Word and element location records:
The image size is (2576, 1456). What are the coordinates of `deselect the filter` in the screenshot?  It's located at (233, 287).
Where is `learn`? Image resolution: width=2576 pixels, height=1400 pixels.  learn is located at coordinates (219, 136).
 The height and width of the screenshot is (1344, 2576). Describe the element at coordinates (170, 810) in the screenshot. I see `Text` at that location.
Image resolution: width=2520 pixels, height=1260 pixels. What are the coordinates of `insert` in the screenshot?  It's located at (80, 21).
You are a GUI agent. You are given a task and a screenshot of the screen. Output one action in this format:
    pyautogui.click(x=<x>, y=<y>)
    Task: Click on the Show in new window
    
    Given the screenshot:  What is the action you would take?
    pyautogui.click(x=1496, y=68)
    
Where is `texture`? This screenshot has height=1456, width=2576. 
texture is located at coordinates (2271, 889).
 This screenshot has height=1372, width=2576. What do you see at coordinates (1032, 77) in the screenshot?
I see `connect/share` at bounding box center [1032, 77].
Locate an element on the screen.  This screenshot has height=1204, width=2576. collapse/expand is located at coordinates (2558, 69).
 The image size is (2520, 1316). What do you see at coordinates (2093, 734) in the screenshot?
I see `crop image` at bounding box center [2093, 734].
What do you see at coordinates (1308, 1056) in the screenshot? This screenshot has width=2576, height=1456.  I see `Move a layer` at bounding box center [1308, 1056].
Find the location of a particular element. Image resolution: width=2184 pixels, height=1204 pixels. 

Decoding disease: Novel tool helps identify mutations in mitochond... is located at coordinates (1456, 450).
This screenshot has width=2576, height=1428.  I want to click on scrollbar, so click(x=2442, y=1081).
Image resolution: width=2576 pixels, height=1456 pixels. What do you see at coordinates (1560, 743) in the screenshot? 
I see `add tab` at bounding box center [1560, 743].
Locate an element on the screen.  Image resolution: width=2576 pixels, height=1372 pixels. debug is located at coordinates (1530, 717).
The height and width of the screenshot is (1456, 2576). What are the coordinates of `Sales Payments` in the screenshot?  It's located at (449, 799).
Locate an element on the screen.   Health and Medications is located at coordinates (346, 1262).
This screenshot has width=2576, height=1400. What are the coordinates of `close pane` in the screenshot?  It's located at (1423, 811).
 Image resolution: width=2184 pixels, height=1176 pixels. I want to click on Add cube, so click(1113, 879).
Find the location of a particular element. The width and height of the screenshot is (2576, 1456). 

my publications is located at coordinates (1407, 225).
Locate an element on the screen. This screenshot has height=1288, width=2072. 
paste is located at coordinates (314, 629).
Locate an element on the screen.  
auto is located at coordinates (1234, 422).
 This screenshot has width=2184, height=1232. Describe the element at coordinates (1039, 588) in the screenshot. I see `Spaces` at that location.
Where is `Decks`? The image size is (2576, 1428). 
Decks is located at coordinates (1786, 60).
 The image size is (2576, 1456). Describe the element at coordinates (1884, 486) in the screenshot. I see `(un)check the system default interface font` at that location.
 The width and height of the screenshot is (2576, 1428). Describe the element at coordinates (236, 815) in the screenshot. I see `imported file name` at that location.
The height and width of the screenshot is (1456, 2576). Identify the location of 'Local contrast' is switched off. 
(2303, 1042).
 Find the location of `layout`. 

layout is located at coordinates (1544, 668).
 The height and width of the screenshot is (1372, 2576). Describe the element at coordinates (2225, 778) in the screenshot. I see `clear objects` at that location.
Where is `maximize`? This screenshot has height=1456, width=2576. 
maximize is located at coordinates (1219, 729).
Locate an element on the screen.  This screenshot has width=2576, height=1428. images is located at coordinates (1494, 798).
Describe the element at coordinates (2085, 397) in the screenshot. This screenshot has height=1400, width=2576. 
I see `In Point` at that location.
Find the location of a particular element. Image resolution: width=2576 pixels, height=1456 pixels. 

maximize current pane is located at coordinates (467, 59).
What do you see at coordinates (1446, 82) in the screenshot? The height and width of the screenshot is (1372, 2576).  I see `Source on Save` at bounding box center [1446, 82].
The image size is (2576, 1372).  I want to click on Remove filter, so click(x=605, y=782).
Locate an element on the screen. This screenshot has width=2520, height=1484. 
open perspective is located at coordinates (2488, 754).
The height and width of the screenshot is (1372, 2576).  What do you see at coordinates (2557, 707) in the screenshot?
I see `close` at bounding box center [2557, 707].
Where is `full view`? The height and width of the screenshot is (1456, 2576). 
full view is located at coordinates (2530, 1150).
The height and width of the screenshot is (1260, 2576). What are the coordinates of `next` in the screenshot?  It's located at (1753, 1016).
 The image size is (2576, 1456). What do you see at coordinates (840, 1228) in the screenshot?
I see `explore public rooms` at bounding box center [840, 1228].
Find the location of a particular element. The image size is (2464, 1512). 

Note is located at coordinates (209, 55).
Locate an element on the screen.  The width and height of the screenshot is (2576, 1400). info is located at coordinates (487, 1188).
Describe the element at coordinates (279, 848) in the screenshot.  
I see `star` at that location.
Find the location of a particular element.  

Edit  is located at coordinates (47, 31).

WORK TO DO
Rewrite all of the data above, replacing "particular" with "specific" and leaving everything else unchanged.

RESPONSE TO THE EXERCISE
The image size is (2576, 1456). What are the coordinates of `deselect the filter` in the screenshot?  It's located at (233, 287).
Where is `learn`? Image resolution: width=2576 pixels, height=1400 pixels.  learn is located at coordinates (219, 136).
 The height and width of the screenshot is (1344, 2576). Describe the element at coordinates (170, 810) in the screenshot. I see `Text` at that location.
Image resolution: width=2520 pixels, height=1260 pixels. What are the coordinates of `insert` in the screenshot?  It's located at (80, 21).
You are a GUI agent. You are given a task and a screenshot of the screen. Output one action in this format:
    pyautogui.click(x=<x>, y=<y>)
    Task: Click on the Show in new window
    
    Given the screenshot:  What is the action you would take?
    pyautogui.click(x=1496, y=68)
    
Where is `texture`? This screenshot has height=1456, width=2576. 
texture is located at coordinates (2271, 889).
 This screenshot has height=1372, width=2576. What do you see at coordinates (1032, 77) in the screenshot?
I see `connect/share` at bounding box center [1032, 77].
Locate an element on the screen.  This screenshot has height=1204, width=2576. collapse/expand is located at coordinates (2558, 69).
 The image size is (2520, 1316). What do you see at coordinates (2093, 734) in the screenshot?
I see `crop image` at bounding box center [2093, 734].
What do you see at coordinates (1308, 1056) in the screenshot? This screenshot has width=2576, height=1456.  I see `Move a layer` at bounding box center [1308, 1056].
Find the location of a specific element. Image resolution: width=2184 pixels, height=1204 pixels. 

Decoding disease: Novel tool helps identify mutations in mitochond... is located at coordinates (1456, 450).
This screenshot has width=2576, height=1428.  I want to click on scrollbar, so click(x=2442, y=1081).
Image resolution: width=2576 pixels, height=1456 pixels. What do you see at coordinates (1560, 743) in the screenshot? 
I see `add tab` at bounding box center [1560, 743].
Locate an element on the screen.  Image resolution: width=2576 pixels, height=1372 pixels. debug is located at coordinates (1530, 717).
The height and width of the screenshot is (1456, 2576). What are the coordinates of `Sales Payments` in the screenshot?  It's located at (449, 799).
Locate an element on the screen.   Health and Medications is located at coordinates (346, 1262).
This screenshot has width=2576, height=1400. What are the coordinates of `close pane` in the screenshot?  It's located at (1423, 811).
 Image resolution: width=2184 pixels, height=1176 pixels. I want to click on Add cube, so click(1113, 879).
Find the location of a specific element. The width and height of the screenshot is (2576, 1456). 

my publications is located at coordinates (1407, 225).
Locate an element on the screen. This screenshot has height=1288, width=2072. 
paste is located at coordinates (314, 629).
Locate an element on the screen.  
auto is located at coordinates (1234, 422).
 This screenshot has width=2184, height=1232. Describe the element at coordinates (1039, 588) in the screenshot. I see `Spaces` at that location.
Where is `Decks`? The image size is (2576, 1428). 
Decks is located at coordinates (1786, 60).
 The image size is (2576, 1456). Describe the element at coordinates (1884, 486) in the screenshot. I see `(un)check the system default interface font` at that location.
 The width and height of the screenshot is (2576, 1428). Describe the element at coordinates (236, 815) in the screenshot. I see `imported file name` at that location.
The height and width of the screenshot is (1456, 2576). Identify the location of 'Local contrast' is switched off. 
(2303, 1042).
 Find the location of `layout`. 

layout is located at coordinates (1544, 668).
 The height and width of the screenshot is (1372, 2576). Describe the element at coordinates (2225, 778) in the screenshot. I see `clear objects` at that location.
Where is `maximize`? This screenshot has height=1456, width=2576. 
maximize is located at coordinates (1219, 729).
Locate an element on the screen.  This screenshot has width=2576, height=1428. images is located at coordinates (1494, 798).
Describe the element at coordinates (2085, 397) in the screenshot. This screenshot has height=1400, width=2576. 
I see `In Point` at that location.
Find the location of a specific element. Image resolution: width=2576 pixels, height=1456 pixels. 

maximize current pane is located at coordinates (467, 59).
What do you see at coordinates (1446, 82) in the screenshot? The height and width of the screenshot is (1372, 2576).  I see `Source on Save` at bounding box center [1446, 82].
The image size is (2576, 1372).  I want to click on Remove filter, so click(x=605, y=782).
Locate an element on the screen. This screenshot has width=2520, height=1484. 
open perspective is located at coordinates (2488, 754).
The height and width of the screenshot is (1372, 2576).  What do you see at coordinates (2557, 707) in the screenshot?
I see `close` at bounding box center [2557, 707].
Where is `full view`? The height and width of the screenshot is (1456, 2576). 
full view is located at coordinates (2530, 1150).
The height and width of the screenshot is (1260, 2576). What are the coordinates of `next` in the screenshot?  It's located at (1753, 1016).
 The image size is (2576, 1456). What do you see at coordinates (840, 1228) in the screenshot?
I see `explore public rooms` at bounding box center [840, 1228].
Find the location of a specific element. The image size is (2464, 1512). 

Note is located at coordinates (209, 55).
Locate an element on the screen.  The width and height of the screenshot is (2576, 1400). info is located at coordinates (487, 1188).
Describe the element at coordinates (279, 848) in the screenshot.  
I see `star` at that location.
Find the location of a specific element.  

Edit  is located at coordinates (47, 31).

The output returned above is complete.